Умка: Например, в первом классе у меня был такой друг Леня, мы были с ним два отличника, я все время во всех влюблялась и все время всех любила. И его.
Я: Ты прекратила это занятие?
Умка: Нет, в данный момент я нахожусь в процессе, ну правда, так случилось, что это мой муж, но так бывает, наверное, под конец можно себе позволить. А так — постоянно. И вот, значит, приходит этот Леня с букетом цветов, а я знала «Трех мушкетеров» наизусть, как еврей Талмуд. Ну, знаешь, как говорят, что, если книгу проколоть иголочкой, то еврей скажет, какая буква на каждой странице Талмуда под этой иголочкой. Вот я могла, наверное, так иголочкой проколоть «Трех мушкетеров».
Я: Я тоже знаю наизусть. Я даже берегу для тебя тот кусок, где мушкетеры ходят в гости друг к другу, и только единственный Портос к себе в гости никого не пускает. Мушкетон, слуга его, все время из-за дверей говорит, что хозяина нет дома, и даже если мушкетеры собирались к нему зайти и стояли под дверьми, то в этот момент они разворачивались и шли, например, к Атосу. (Это я из мести рассказываю, что Аня меня к себе в гости не зовет).
Умка: Видишь, как ты все хорошо помнишь, а я совершенно все забыла. То есть это книга всей моей жизни. Ну вот, принес Леня букет, а я сказала, значит, громогласно (поскольку я, как талантливый ребенок, могла громогласно глупости говорить): «Вот пришел мой любовник и принес мне цветы». Ну, я не могла понять, почему это так смешно.
Достаточно скоро обнаружилось, что у Ани абсолютный слух, и ее отдали заниматься музыкой в студию «Веснянка», куда несколькими годами позже, кстати, поступила девочка по имени Ира Богушевская.
Веснянковские педагоги обучали музыке по хитрой венгерской системе, которая подразумевала не ноты, а ступени. Ступени изображались жестом руки и были гораздо понятнее, чем дурацкие закорючки, диезы и бемоли. Они, можно сказать, описывали весь мир. А бабушка с дедушкой как раз подарили внучке чудное немецкое пианино из бархатистого дерева. Она подходила его погладить и называла «пианиночко». А потом в музыку вторглось обучение «как положено», с гаммами, тональностями и диезами, и гармония рухнула. Вот почему Умка не играет на пианино. Об общеобразовательной школе она отзывается еще хуже. Говорит, учительская была в основном наполнена «сталинскими сволочами», которые зацепились, окопались и до сих пор еще есть.

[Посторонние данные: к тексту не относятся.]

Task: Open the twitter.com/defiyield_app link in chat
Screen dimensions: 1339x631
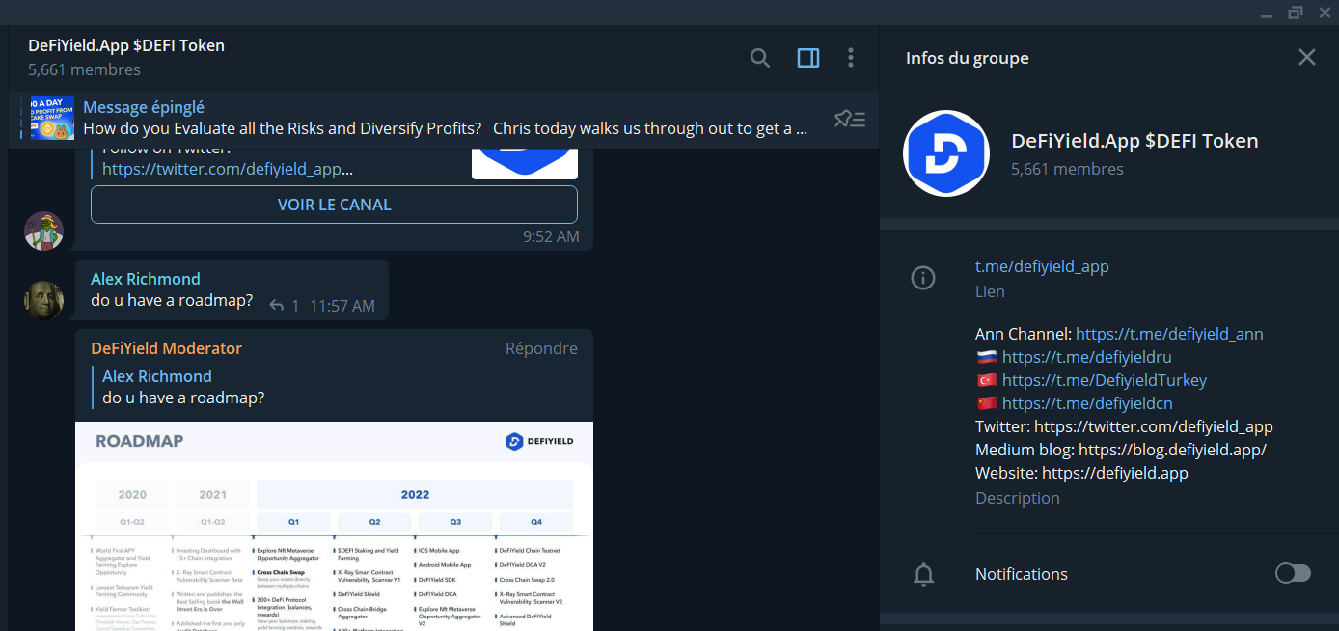Action: point(227,169)
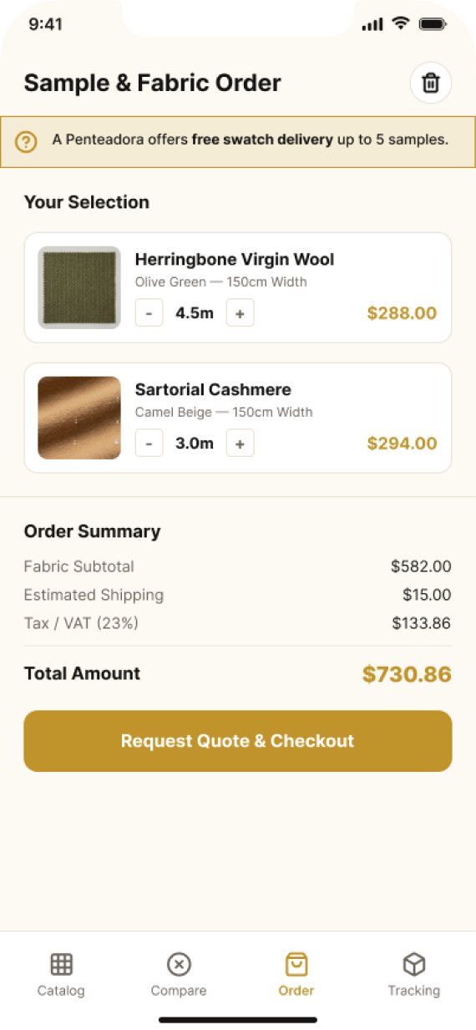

Умка: У нас была завуч, Валентина Николаевна по кличке «Тапочка», также по кличке «Мегера», она всем велела в тапочки переодеваться. Вот приходишь в школу, она прямо там стояла, маленькая такая, злобная сволочь с такими зубищами, ух, как мы ее все ненавидели, вот она стояла, и, типа, кто тапочки не принес — домой за тапочками, сменка!
Потом, когда наша мстительная девочка выросла, они и встретились (тревожная музыка).

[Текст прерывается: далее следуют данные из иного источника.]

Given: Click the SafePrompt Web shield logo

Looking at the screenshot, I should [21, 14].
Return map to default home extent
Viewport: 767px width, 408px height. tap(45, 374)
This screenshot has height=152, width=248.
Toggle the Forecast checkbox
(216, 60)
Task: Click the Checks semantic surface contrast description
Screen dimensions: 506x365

Умка: А потом, когда уже курсе на первом, уже все, свобода, с какими-то хипарями по улице уже гуляю, смотрю: навстречу идет эта завучиха, Валентина Николаевна, я ее вижу, я сначала так, типа: здрасьте, а потом я поняла, что все можно, отошла и как начала кричать: сука, сволочь, ненавижу, гадина. Очень весело было.
Я: Накипело, видно!
Умка: Ух, какая она была дрянная, ну это везде было, это же завуч по воспитательной работе.